Task objective -
Find the string "will" in the entries and copy each line that has it.

[Saved entries]
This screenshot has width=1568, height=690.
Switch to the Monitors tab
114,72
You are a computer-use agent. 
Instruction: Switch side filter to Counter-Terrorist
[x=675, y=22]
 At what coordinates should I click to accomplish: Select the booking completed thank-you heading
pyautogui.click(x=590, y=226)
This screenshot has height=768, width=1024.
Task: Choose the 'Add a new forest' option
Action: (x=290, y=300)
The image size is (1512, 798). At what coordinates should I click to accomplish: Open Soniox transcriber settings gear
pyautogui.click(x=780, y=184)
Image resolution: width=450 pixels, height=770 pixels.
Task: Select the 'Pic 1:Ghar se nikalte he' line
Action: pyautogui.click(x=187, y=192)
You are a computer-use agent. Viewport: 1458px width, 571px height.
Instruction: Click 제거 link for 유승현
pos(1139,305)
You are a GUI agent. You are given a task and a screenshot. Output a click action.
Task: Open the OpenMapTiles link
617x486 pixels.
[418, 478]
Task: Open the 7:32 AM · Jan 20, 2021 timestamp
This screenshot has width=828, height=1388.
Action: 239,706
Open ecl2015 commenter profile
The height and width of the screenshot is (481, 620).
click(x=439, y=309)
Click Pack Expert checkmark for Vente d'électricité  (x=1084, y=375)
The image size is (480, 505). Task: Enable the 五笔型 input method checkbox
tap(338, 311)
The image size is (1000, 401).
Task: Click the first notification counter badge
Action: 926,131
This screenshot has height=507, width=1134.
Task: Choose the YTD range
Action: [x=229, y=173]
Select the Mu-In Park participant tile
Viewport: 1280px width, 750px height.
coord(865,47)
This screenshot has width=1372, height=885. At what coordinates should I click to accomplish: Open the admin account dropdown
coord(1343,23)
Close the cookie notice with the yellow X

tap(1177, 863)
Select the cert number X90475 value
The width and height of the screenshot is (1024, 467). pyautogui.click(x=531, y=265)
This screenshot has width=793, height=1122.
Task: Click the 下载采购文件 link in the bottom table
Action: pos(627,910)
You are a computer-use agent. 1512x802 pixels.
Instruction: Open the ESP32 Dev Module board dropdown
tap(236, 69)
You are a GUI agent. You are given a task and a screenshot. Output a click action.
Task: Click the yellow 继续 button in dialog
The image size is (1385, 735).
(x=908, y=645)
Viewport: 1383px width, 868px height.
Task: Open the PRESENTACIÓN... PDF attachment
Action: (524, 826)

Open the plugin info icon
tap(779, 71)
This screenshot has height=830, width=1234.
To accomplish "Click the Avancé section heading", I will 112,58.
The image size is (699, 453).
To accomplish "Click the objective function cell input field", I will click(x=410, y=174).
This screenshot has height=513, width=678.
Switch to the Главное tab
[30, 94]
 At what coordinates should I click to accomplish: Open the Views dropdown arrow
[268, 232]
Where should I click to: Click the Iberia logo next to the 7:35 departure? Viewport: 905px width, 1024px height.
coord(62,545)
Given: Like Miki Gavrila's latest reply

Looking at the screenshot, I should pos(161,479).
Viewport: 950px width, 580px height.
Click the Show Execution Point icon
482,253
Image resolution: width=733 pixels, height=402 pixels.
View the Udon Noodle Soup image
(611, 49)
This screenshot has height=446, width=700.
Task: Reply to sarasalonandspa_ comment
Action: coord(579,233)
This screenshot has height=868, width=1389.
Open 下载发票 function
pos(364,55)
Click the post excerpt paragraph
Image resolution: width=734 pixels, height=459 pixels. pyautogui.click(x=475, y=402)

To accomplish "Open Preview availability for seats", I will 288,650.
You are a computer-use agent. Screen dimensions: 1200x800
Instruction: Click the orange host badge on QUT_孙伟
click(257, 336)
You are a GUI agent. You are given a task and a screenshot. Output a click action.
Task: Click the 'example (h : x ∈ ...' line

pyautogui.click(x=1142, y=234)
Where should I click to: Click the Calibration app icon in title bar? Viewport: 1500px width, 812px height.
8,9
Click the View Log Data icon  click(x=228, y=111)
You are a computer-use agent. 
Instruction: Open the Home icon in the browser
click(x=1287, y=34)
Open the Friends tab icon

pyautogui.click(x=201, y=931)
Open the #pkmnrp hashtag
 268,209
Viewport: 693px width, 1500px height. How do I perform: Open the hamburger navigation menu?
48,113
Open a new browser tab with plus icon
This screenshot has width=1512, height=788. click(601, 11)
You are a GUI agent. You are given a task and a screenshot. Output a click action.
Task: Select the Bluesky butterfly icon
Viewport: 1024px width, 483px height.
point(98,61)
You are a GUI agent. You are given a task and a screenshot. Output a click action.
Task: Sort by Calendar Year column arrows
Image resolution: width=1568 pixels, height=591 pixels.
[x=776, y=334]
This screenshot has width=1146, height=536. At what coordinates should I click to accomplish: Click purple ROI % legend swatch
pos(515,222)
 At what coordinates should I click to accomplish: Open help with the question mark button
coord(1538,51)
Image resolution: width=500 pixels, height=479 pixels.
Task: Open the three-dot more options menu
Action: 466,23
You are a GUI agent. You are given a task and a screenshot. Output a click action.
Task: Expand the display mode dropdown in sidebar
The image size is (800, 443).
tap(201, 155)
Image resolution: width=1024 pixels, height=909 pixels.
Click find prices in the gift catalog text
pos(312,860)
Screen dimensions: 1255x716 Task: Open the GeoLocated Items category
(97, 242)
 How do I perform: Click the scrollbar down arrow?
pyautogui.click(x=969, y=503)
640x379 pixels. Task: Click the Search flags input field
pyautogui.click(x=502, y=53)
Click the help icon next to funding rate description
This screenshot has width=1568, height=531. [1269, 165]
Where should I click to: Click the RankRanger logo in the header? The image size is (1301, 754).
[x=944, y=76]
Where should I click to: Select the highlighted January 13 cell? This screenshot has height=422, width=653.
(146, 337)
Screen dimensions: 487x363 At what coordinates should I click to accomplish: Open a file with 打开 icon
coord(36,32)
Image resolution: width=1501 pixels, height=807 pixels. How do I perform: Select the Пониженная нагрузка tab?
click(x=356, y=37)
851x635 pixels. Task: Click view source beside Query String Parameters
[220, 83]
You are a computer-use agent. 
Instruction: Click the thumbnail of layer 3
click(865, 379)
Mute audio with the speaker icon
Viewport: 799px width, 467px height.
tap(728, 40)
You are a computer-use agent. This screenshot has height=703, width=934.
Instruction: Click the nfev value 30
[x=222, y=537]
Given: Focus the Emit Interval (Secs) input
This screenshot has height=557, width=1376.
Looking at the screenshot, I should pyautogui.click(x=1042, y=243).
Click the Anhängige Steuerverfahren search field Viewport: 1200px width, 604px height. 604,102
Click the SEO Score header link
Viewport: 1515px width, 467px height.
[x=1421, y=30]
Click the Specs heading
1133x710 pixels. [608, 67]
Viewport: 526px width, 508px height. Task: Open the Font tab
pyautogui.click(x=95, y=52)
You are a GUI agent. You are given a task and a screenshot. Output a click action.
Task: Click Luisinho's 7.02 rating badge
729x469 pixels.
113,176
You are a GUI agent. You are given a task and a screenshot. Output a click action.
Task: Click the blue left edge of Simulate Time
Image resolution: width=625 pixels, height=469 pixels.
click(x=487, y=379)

Written answer -
To accomplish "Click the Avancé section heading", I will 112,58.
To accomplish "Click the objective function cell input field", I will click(x=410, y=174).
To accomplish "Open Preview availability for seats", I will 288,650.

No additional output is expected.